Perhaps it is very ridiculous, freshman should learn the topic, I was to do now, but at least I have not given up and forget!
Mr Yu said: "There are two kinds of creatures climbing the pyramid, one is the eagle, by their own talent can fly very high, ascended the peak of the pyramid is easy."
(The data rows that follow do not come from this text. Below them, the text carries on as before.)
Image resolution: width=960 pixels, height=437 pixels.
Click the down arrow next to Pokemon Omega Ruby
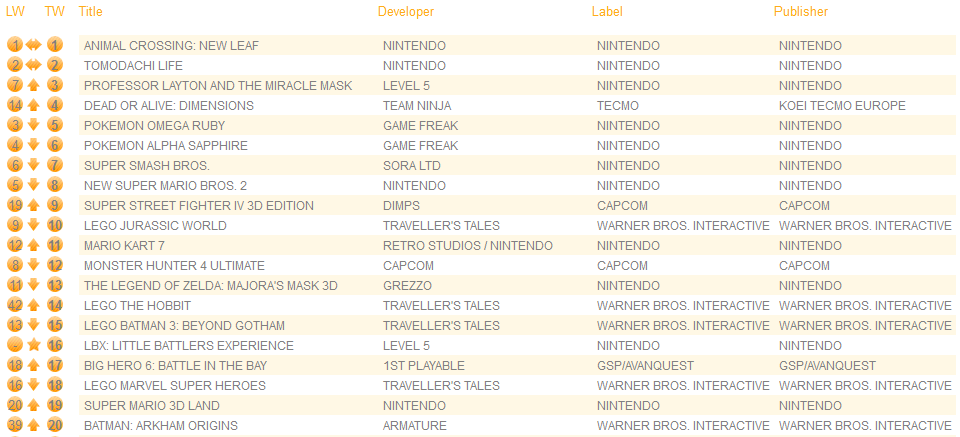[x=34, y=125]
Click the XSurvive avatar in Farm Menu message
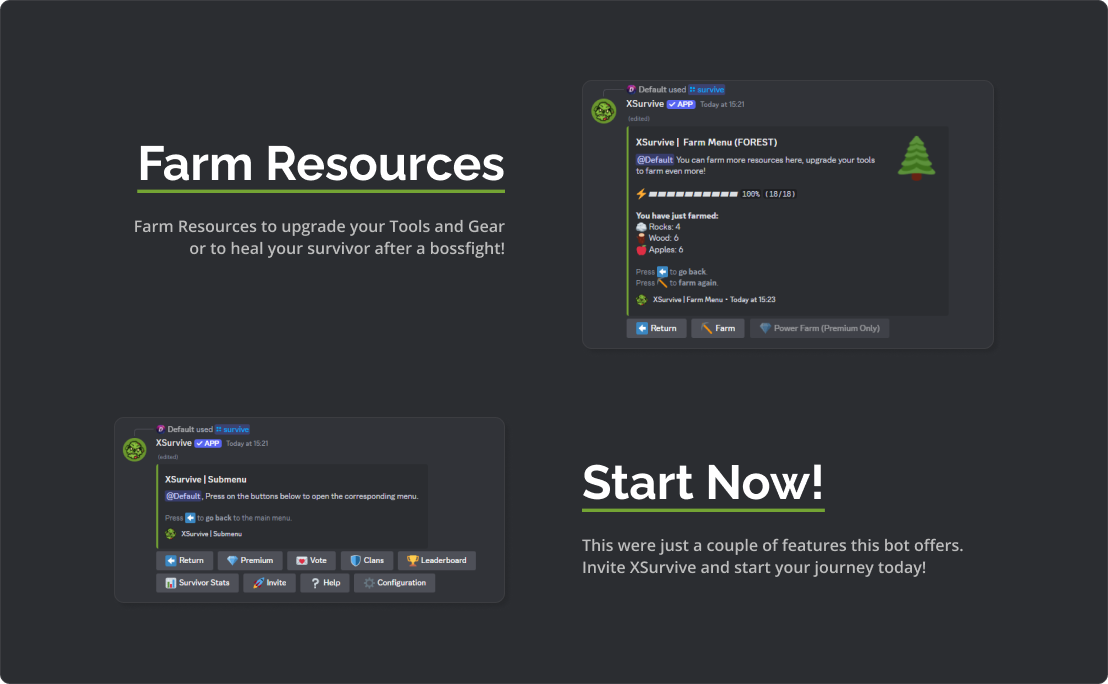This screenshot has height=684, width=1108. pyautogui.click(x=603, y=111)
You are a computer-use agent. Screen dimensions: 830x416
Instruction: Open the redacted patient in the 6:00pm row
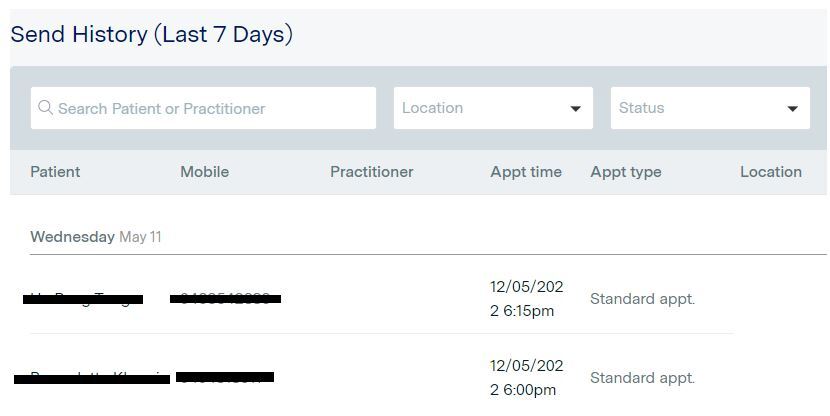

There is a kind of creature is a snail, relying on a perseverance and confidence, it can climb to the peak of the pyramid, as long as it is still working, as long as it has not given up, a
There's still hope in the cut!
I hope everyone in the road to success will be like a snail to continue to persevere! One day the pyramid will be reached, to see people that others cannot see.
Scenery.

Code:
#include <stdio.h> #include <string.h> #include <stdlib.h> #include <ctype.h> #include < Limits.h> #include <algorithm>using namespace std;int a[4];void print_permutation (int n, int *a, int *c, int cur)    {int I, J;            if (cur==n) {for (i=0; i<n; i++) {if (i==0) printf ("%d", a[i]);        else printf ("%d", a[i]);    } printf ("\ n");            } else {for (i=0; i<3; i++) {int ok=1;            for (j=0; j<cur; J + +) {if (a[j]==c[i]) ok=0;                } if (OK) {a[cur]=c[i];            Print_permutation (n, A, C, cur+1);    }}}}int Main () {int i, J;    for (i=0; i<4; i++) scanf ("%d", &a[i]);    int b[3];    int c[3];  B[0]=A[0]; B[1]=A[1]; B[2]=A[2];    1 2 3 for (i=0; i<3; i++) c[i]=b[i];    Print_permutation (3, B, c, 0);  B[0]=A[0]; b[1]=a[1]; B[2]=A[3];    1 2 4 for (i=0; i<3; i++) c[i]=b[i];    Print_permutation (3, B, c, 0);  B[0]=A[0]; B[1]=A[2]; B[2]=A[3];    1 3 4 for (i=0; i<3; i++) c[i]=b[i];    Print_permutation (3, B, c, 0);  B[0]=A[1]; B[1]=A[2]; B[2]=A[3];    2 3 4 for (i=0; i<3; i++) c[i]=b[i];    Print_permutation (3, B, c,0); return 0;}

Sdut OJ 1163 C language Experiment--permutation (originally did not recursive generation arrangement, this topic now only then complements the Rujia to give the wording * "the template" of course has generated the entire arrangement function existence)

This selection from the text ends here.